Les cabanes devenues métropole

MSN - 12/09
La tâche de la réhabilitation des logements des réfugiés à Athènes et au Pirée.

Les clients du cinéma d'été Zephyros et de l'ancienne taverne athénienne de l'Economos à Petralona ne peuvent pas imaginer qu'au coin de la rue (littéralement) la route qui croise la populaire rue Troon était il y a 61 ans le cadre naturel du film emblématique Quartier le rêve avec un réalisateur et mettant en vedette Alekos Alexandrakis.

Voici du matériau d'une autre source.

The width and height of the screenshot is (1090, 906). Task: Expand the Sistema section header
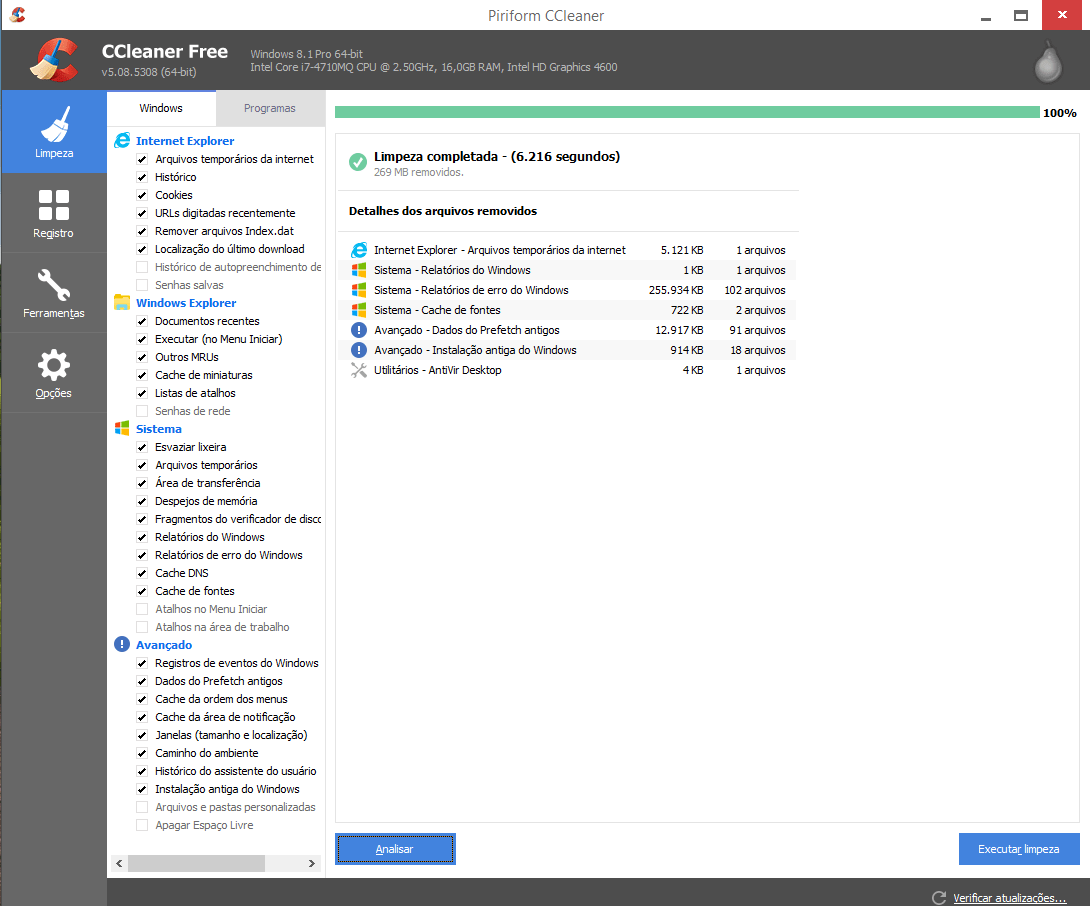[158, 428]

La rue est la rue Hyperionos et le quartier est l'ancien bidonville d'Asyrmatos, le lieu (une carrière abandonnée au pied de Filopappos) où plus de 800 familles de réfugiés d'Antalya et d'Alaia d'Asie Mineure se sont installées dans les années 1920. C'est la raison pour laquelle la région a reçu le nom d'avant-guerre Ta Attaliotika.

En 1961, lorsque le film a été tourné, avec de nombreux résidents activement impliqués en tant que figurants, plusieurs de ces bidonvilles de la première période d'urgence de la crise des réfugiés créée par la catastrophe d'Asie Mineure ont encore survécu. Le plan de construction d'un grand nombre de maisons décentes à partir des pierres taillées de l'école de guerre démolie (les soi-disant pierres de Frederick) et surtout la construction du célèbre immeuble moderne conçu par Elli Vasilikioti en 1967, ont marqué le dernière fin d'une aventure résidentielle qui, pour ce quartier particulier d'Athènes, a duré près d'un demi-siècle.

Des généalogies similaires de l'installation des réfugiés sont incluses dans l'axe principal du projet de recherche Homeacross (le titre complet est Espace, mémoire et héritage de l'échange de population de 1923 entre la Grèce et la Turquie), qui étu...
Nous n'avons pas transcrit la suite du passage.